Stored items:
____

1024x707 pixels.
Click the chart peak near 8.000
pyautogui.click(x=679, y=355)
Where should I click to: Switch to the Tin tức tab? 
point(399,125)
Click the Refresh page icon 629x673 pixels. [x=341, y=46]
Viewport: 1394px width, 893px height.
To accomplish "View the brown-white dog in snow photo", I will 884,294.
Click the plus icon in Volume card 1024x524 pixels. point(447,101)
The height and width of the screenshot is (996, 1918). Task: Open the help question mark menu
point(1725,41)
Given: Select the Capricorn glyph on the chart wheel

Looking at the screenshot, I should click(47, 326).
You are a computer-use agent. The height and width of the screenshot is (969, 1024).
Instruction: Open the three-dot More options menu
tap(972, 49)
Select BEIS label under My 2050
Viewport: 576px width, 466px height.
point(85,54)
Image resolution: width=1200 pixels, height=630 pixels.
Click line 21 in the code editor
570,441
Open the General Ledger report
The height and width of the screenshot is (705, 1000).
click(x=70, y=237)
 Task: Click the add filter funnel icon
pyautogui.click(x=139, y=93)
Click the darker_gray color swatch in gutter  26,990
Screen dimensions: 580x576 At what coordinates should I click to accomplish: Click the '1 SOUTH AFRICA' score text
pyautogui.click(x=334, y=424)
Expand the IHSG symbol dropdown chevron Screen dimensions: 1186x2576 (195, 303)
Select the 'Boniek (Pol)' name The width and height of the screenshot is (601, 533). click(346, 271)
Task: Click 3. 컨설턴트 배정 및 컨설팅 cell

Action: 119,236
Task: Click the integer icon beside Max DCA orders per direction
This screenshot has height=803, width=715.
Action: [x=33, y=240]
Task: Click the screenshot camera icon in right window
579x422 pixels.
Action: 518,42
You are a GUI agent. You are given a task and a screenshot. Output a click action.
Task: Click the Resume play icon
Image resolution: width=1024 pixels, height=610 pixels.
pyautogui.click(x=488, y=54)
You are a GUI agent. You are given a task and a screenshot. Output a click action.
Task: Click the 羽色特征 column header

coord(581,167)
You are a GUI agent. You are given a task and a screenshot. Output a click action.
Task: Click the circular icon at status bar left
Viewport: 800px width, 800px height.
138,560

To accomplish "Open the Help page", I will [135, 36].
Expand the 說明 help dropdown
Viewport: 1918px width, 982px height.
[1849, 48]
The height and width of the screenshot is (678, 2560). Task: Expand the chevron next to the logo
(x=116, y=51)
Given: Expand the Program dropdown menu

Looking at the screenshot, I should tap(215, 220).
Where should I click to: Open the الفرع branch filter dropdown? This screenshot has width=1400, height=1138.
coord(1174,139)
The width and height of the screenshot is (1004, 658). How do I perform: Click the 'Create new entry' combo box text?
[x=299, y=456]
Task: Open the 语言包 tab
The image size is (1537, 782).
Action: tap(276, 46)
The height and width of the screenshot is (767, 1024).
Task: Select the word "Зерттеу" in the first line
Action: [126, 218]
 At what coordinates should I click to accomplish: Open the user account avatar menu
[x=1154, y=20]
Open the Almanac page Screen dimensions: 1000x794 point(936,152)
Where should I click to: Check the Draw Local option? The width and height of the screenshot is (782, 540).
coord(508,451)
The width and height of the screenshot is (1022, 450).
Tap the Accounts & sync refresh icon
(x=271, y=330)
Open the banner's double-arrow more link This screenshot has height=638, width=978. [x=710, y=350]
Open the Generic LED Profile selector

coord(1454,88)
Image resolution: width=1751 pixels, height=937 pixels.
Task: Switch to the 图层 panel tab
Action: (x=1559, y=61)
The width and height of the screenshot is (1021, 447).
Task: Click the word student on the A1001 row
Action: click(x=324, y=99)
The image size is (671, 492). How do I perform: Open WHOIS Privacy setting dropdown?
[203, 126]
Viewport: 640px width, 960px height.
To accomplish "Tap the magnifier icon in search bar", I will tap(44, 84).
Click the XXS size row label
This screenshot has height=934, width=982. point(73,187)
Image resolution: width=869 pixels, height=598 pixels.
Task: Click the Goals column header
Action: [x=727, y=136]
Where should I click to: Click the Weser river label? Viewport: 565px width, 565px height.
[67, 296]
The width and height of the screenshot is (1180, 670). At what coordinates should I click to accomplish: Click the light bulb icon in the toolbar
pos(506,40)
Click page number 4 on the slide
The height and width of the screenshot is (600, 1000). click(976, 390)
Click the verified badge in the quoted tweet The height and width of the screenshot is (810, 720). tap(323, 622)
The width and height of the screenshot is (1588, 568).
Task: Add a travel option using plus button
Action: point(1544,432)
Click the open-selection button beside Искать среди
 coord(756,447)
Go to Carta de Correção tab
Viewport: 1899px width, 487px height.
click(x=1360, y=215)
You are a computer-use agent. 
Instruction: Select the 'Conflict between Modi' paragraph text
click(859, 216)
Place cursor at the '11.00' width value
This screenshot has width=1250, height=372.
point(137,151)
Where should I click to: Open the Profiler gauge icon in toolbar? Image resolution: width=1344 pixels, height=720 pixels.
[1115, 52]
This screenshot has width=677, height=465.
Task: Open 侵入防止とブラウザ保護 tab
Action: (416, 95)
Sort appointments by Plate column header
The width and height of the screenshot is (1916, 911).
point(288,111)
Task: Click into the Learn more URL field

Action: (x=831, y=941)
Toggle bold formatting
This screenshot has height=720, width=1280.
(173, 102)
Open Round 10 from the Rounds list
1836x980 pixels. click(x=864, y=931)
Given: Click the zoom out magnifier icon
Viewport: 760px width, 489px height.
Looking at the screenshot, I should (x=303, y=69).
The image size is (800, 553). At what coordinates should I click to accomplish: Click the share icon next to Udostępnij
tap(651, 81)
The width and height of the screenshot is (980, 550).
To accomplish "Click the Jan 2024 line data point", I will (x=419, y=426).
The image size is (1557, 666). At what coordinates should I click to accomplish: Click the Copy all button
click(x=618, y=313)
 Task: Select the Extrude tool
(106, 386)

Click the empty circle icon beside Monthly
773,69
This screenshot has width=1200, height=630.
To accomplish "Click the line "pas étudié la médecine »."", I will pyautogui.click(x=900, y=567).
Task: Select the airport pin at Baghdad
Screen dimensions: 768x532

____

--- TASK DIRECTIONS ---
Lines to set down from above: the line with "Where should I click to: Open the Profiler", the line with "The width and height of the screenshot is (980, 550).", and every line between, each exactly as written.

--- SOLUTION FOR THIS PROBLEM ---
Where should I click to: Open the Profiler gauge icon in toolbar? Image resolution: width=1344 pixels, height=720 pixels.
[1115, 52]
This screenshot has width=677, height=465.
Task: Open 侵入防止とブラウザ保護 tab
Action: (416, 95)
Sort appointments by Plate column header
The width and height of the screenshot is (1916, 911).
point(288,111)
Task: Click into the Learn more URL field

Action: (x=831, y=941)
Toggle bold formatting
This screenshot has height=720, width=1280.
(173, 102)
Open Round 10 from the Rounds list
1836x980 pixels. click(x=864, y=931)
Given: Click the zoom out magnifier icon
Viewport: 760px width, 489px height.
Looking at the screenshot, I should (x=303, y=69).
The image size is (800, 553). At what coordinates should I click to accomplish: Click the share icon next to Udostępnij
tap(651, 81)
The width and height of the screenshot is (980, 550).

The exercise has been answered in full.